● **What needs to be done**: Find the lines below that contain the word "agent" and count them. Only the number should be given.

● **Records to use**:
# # #
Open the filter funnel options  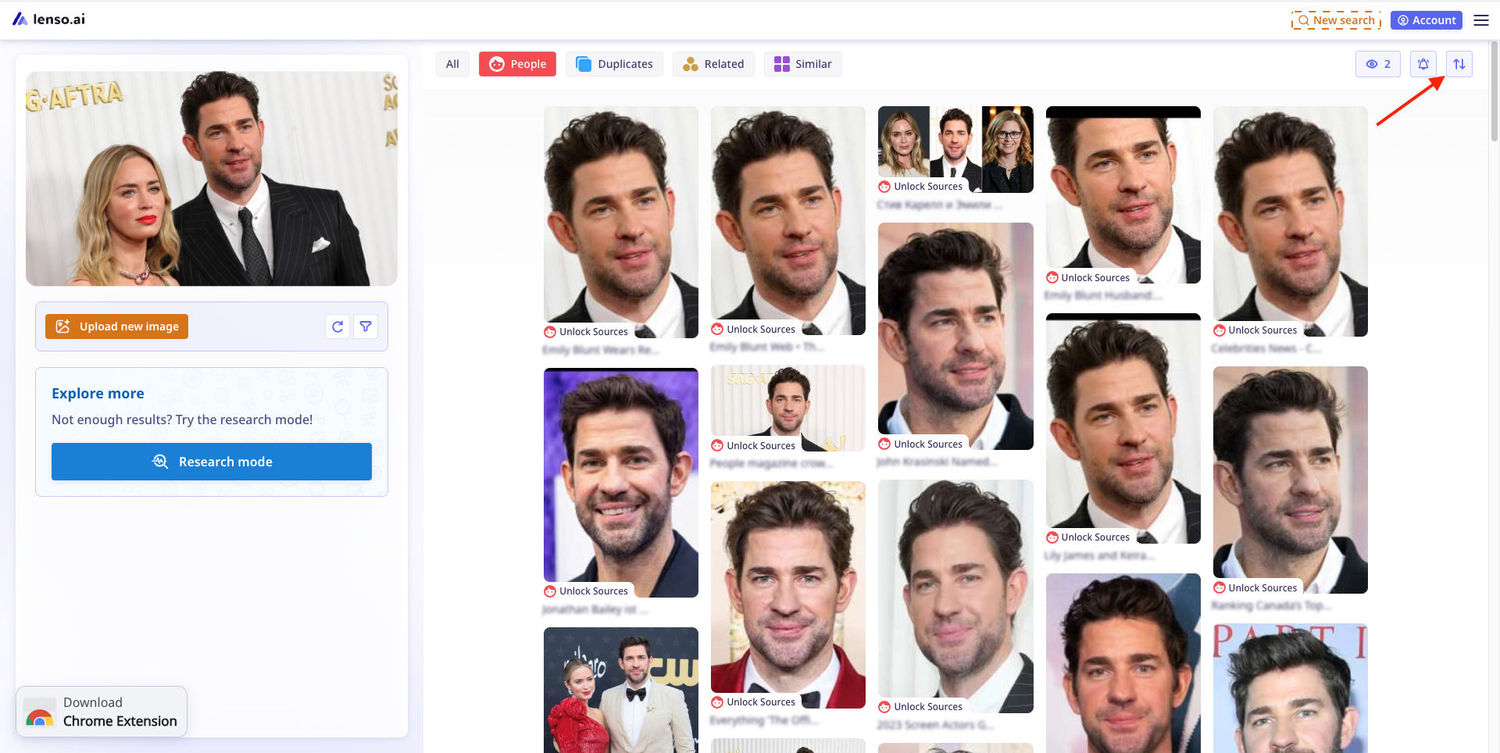coord(366,326)
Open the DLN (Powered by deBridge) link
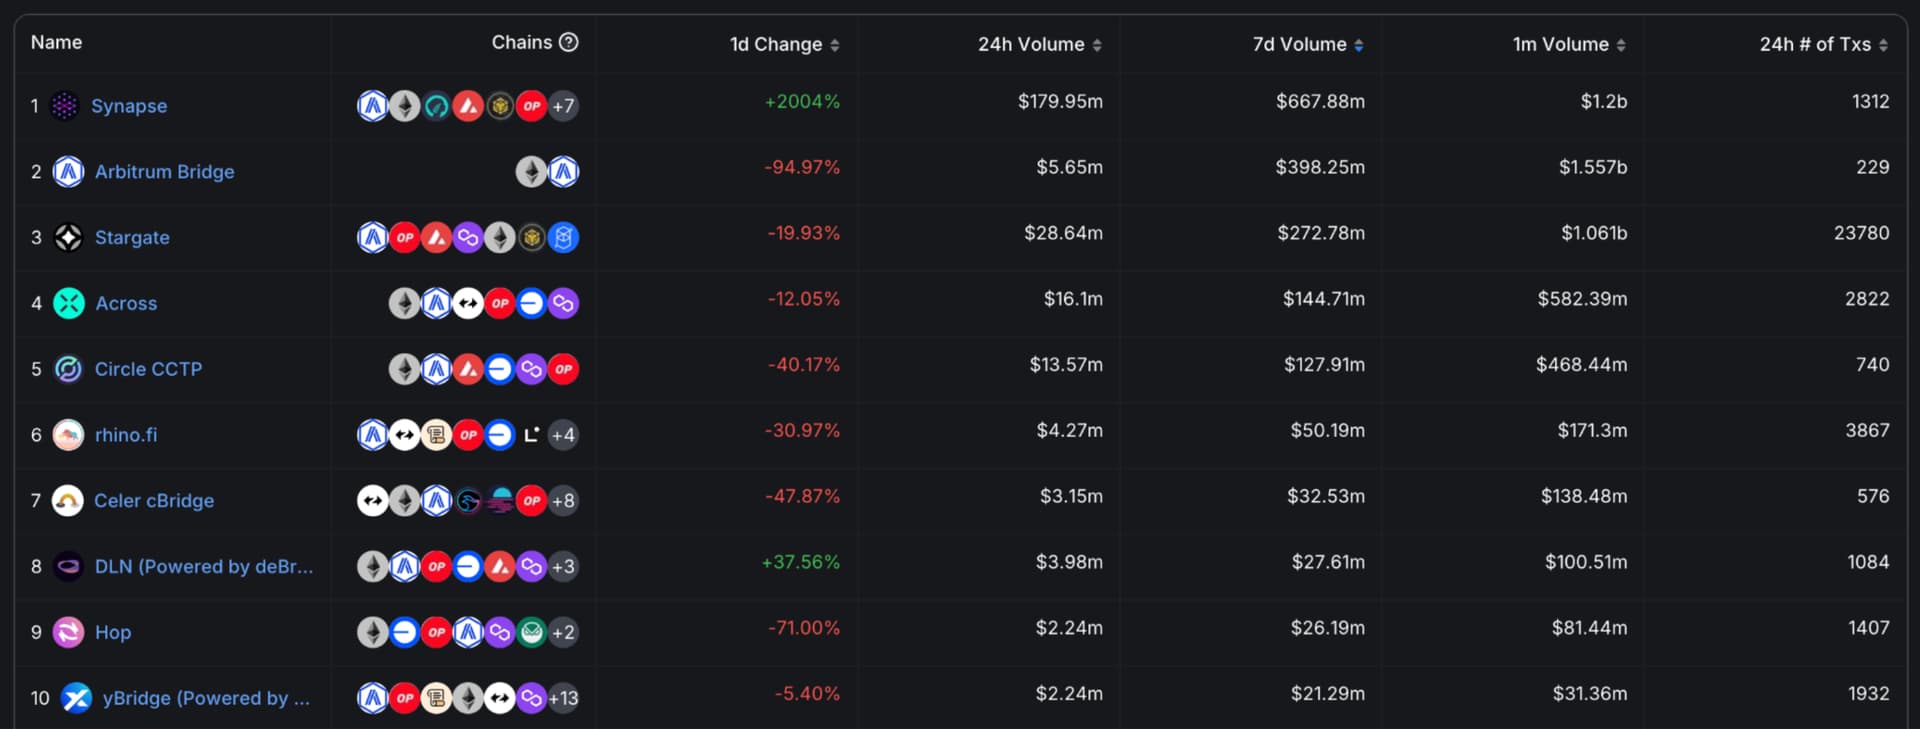The height and width of the screenshot is (729, 1920). tap(204, 566)
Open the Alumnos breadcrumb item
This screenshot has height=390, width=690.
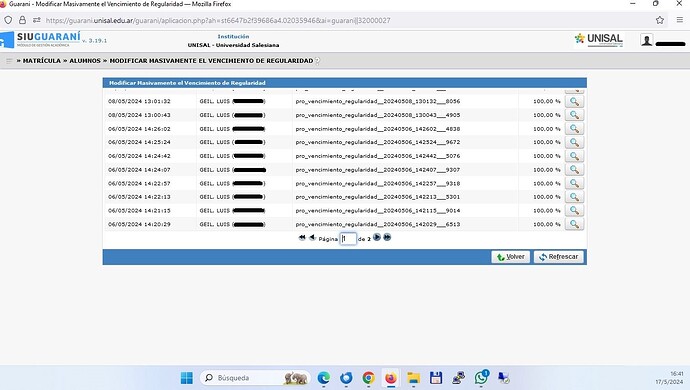tap(85, 61)
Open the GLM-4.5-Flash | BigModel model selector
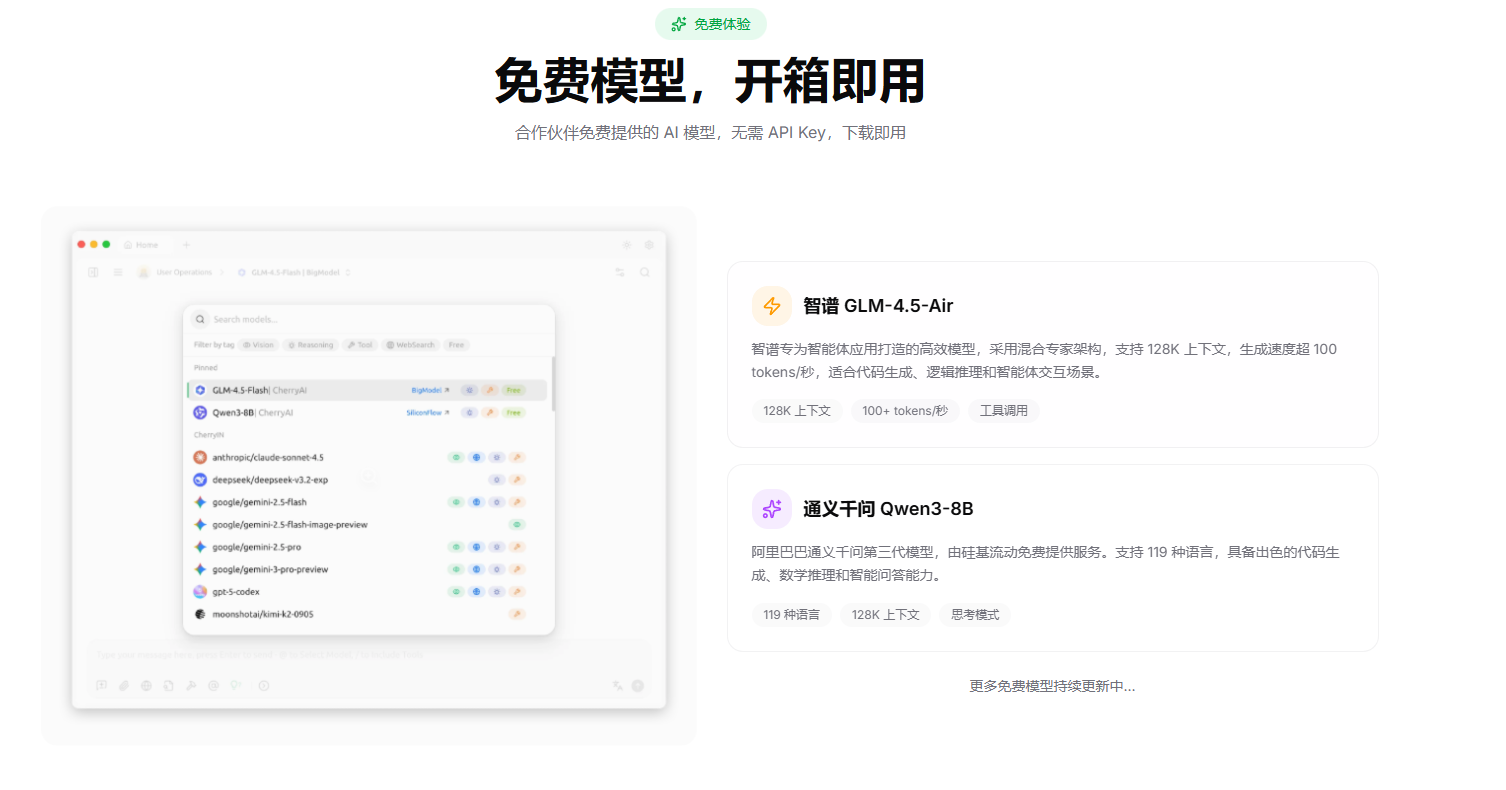This screenshot has width=1506, height=790. [x=294, y=272]
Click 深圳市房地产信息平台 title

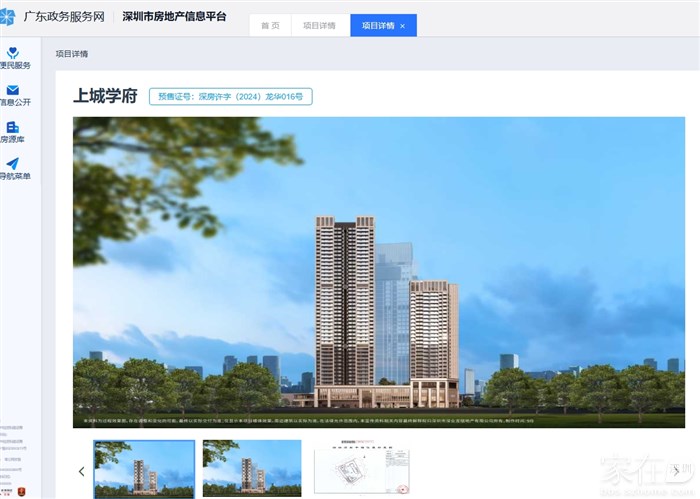[x=174, y=17]
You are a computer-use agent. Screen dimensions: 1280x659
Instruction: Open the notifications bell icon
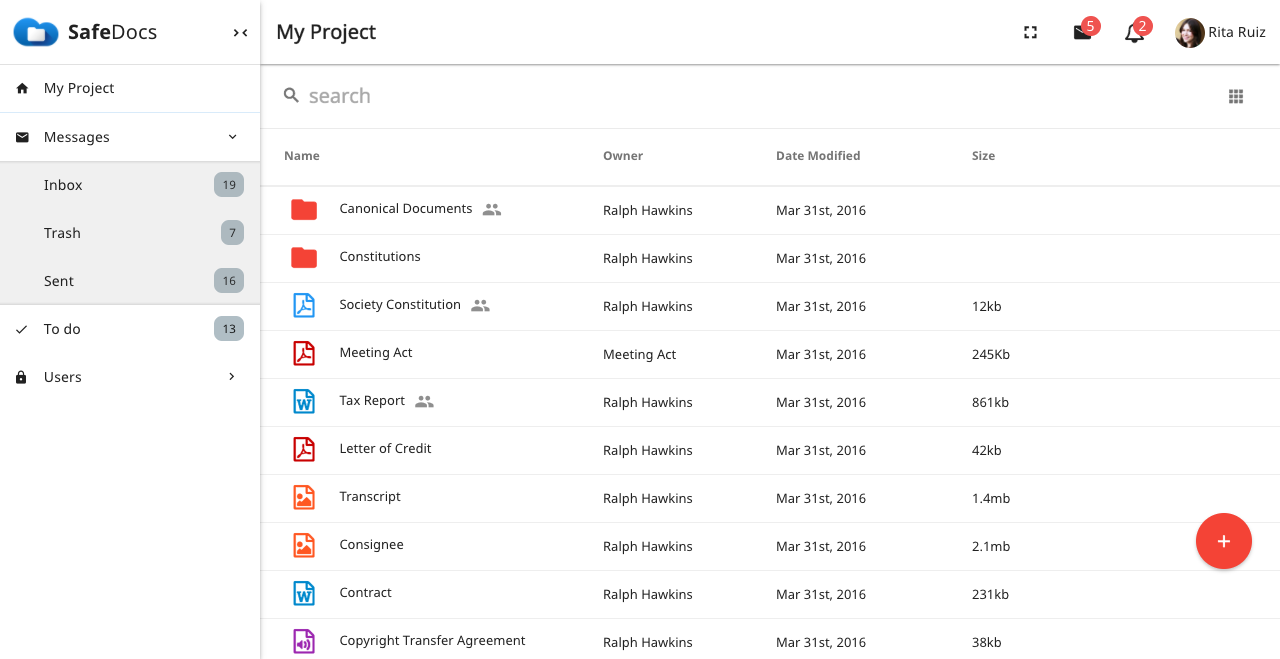tap(1134, 32)
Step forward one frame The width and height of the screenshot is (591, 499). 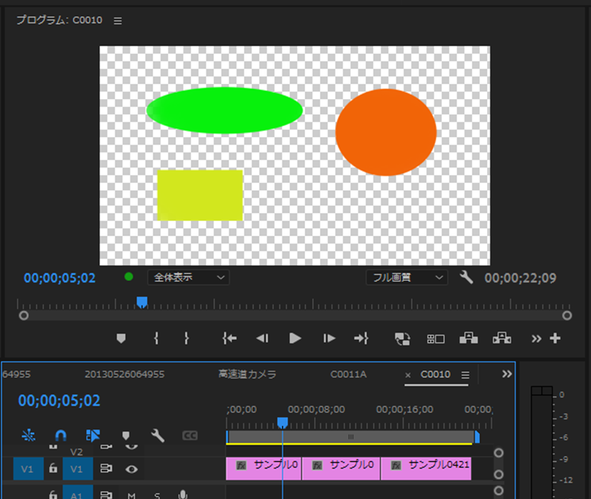(329, 338)
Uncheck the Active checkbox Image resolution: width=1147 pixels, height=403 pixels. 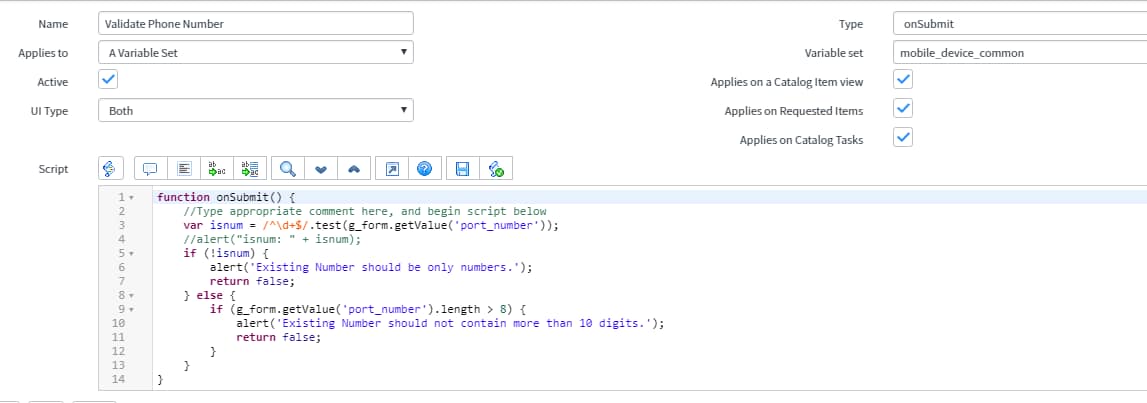[109, 81]
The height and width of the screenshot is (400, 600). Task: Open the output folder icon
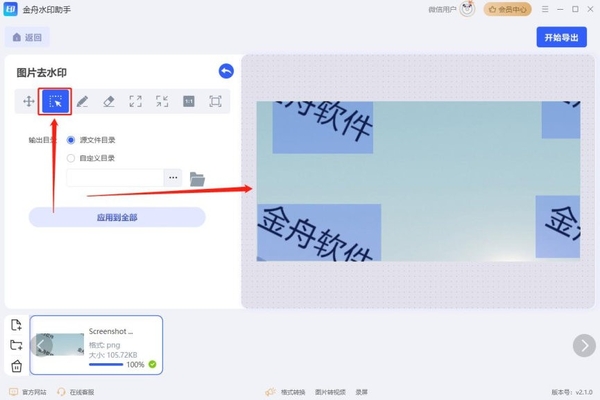[x=197, y=179]
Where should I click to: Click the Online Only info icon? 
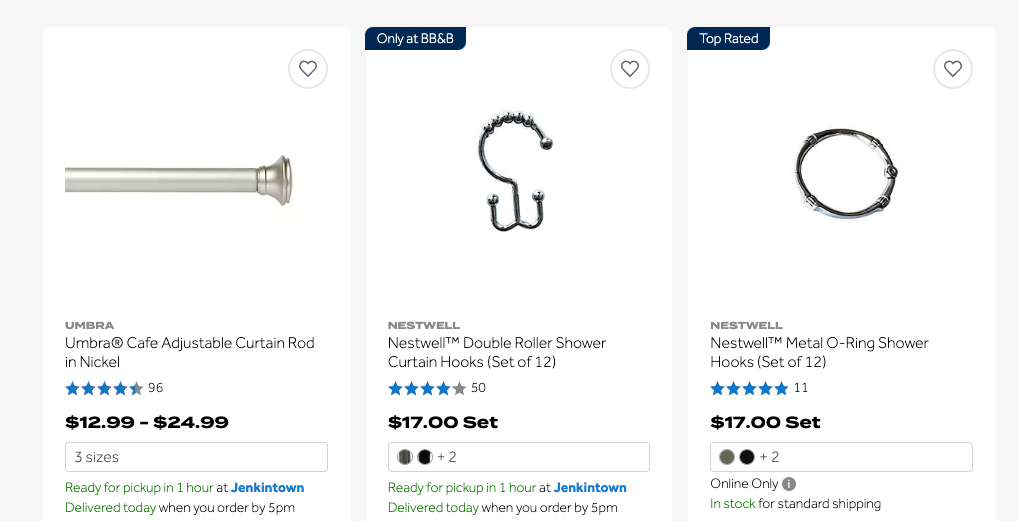click(789, 484)
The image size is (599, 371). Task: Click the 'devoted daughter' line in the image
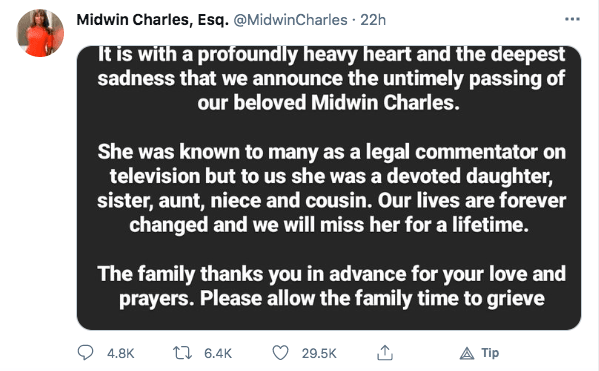coord(331,176)
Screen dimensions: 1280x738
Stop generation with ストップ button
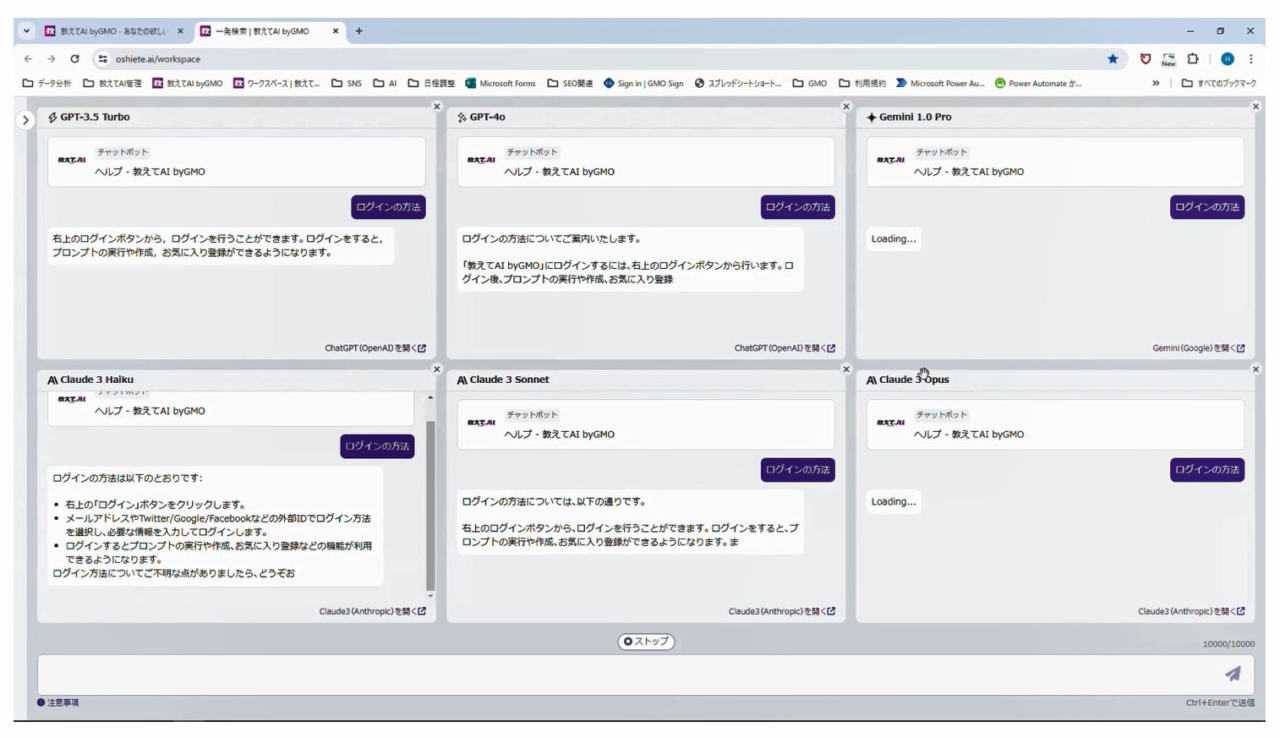pyautogui.click(x=645, y=641)
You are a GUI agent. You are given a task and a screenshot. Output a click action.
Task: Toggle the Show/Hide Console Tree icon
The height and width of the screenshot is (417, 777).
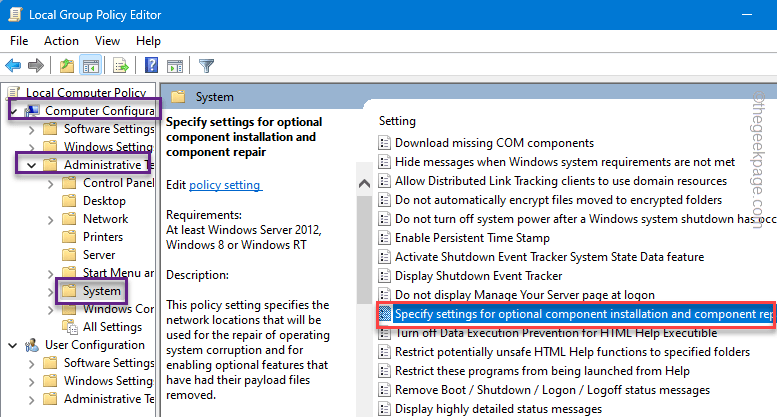[91, 65]
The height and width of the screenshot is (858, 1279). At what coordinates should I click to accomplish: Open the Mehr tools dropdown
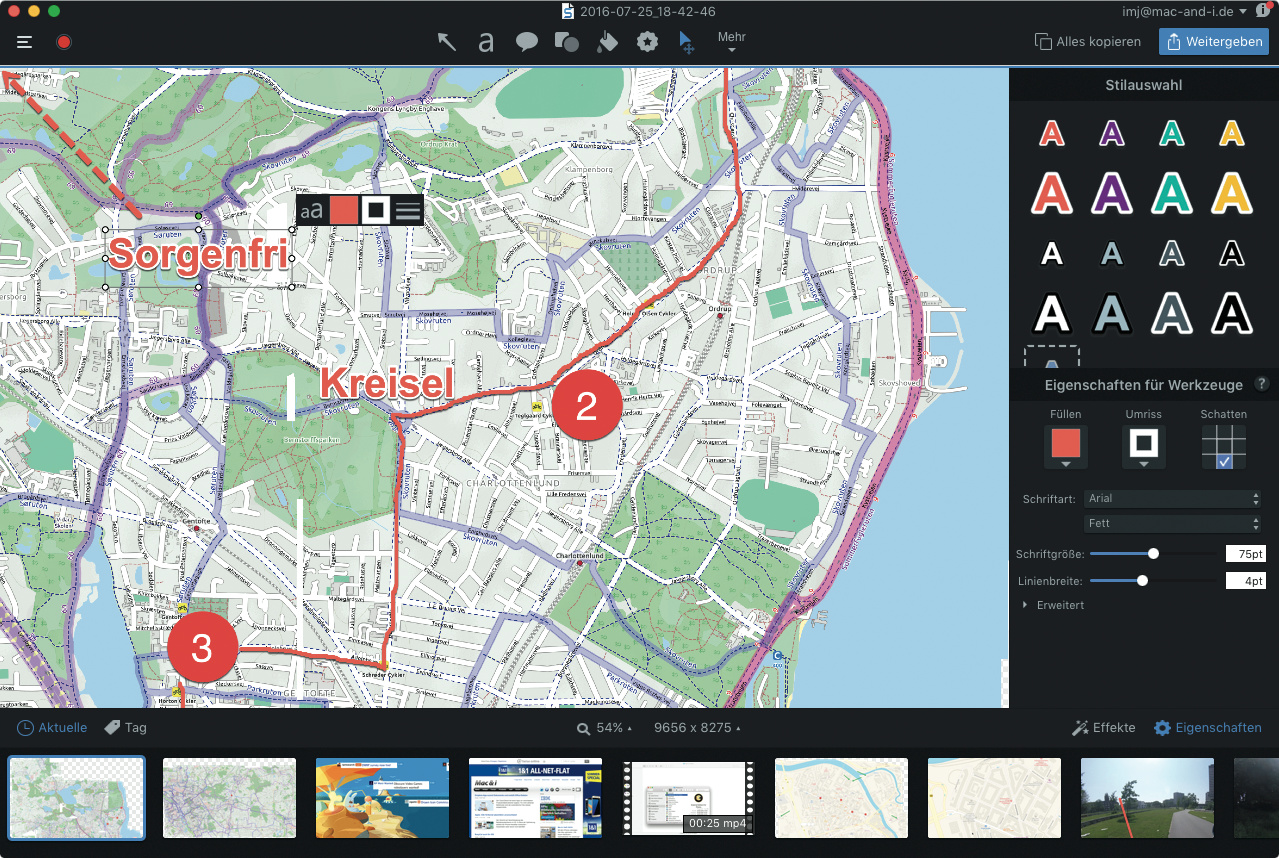coord(732,42)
# # #
● **Answer space**: 2